+++ Available data

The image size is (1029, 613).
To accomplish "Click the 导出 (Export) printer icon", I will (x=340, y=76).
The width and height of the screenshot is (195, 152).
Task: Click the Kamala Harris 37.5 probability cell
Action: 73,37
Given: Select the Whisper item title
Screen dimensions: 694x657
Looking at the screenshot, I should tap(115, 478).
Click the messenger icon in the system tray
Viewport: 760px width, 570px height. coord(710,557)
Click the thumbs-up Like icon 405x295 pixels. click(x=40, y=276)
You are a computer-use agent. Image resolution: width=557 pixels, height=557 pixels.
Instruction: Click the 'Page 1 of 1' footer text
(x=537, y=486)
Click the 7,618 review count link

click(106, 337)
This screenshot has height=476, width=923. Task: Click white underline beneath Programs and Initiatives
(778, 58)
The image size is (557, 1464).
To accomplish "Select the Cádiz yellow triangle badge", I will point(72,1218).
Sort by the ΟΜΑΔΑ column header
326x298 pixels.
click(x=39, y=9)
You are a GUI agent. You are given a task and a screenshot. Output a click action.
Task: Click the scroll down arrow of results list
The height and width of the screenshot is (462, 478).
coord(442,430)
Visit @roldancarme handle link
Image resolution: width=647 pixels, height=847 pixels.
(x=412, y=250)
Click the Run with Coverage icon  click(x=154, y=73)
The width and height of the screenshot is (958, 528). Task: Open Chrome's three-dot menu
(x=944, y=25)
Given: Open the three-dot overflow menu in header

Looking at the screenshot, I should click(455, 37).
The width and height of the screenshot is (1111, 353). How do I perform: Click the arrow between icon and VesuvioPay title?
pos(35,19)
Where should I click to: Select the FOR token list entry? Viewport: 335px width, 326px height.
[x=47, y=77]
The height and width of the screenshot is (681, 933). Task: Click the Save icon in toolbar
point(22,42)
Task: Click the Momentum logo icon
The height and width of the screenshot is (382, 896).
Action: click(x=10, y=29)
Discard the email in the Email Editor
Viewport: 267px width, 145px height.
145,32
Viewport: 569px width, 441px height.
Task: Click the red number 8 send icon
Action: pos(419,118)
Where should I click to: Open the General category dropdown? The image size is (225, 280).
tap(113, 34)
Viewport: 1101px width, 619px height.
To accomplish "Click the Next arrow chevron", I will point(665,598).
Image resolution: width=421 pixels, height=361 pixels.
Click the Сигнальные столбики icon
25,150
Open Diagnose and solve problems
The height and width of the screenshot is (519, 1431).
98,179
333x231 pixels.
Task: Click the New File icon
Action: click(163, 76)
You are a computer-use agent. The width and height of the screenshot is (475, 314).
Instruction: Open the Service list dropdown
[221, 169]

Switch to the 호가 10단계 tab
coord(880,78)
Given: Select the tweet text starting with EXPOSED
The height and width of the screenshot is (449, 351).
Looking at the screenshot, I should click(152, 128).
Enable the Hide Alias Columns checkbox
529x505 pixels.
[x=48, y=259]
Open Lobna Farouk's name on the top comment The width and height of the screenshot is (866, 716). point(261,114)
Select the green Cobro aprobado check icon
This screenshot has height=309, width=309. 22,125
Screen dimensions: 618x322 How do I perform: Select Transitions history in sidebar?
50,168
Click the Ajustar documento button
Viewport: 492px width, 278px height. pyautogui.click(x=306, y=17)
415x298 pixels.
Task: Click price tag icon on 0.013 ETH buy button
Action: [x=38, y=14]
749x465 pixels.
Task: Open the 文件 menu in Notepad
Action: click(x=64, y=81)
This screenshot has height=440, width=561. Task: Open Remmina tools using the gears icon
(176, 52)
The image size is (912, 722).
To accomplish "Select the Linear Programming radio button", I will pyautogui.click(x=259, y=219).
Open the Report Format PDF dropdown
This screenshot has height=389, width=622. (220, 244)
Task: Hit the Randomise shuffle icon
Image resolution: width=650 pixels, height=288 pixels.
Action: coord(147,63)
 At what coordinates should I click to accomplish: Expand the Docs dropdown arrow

++++++

### Work to be completed:
Among the records above, a stretch begins at the line containing "Task: Click the scroll" and ends at the line containing "Click the Run". Restate that stretch word for word, and nothing else.

### Exercise answer:
Task: Click the scroll down arrow of results list
The height and width of the screenshot is (462, 478).
coord(442,430)
Visit @roldancarme handle link
Image resolution: width=647 pixels, height=847 pixels.
(x=412, y=250)
Click the Run with Coverage icon  click(x=154, y=73)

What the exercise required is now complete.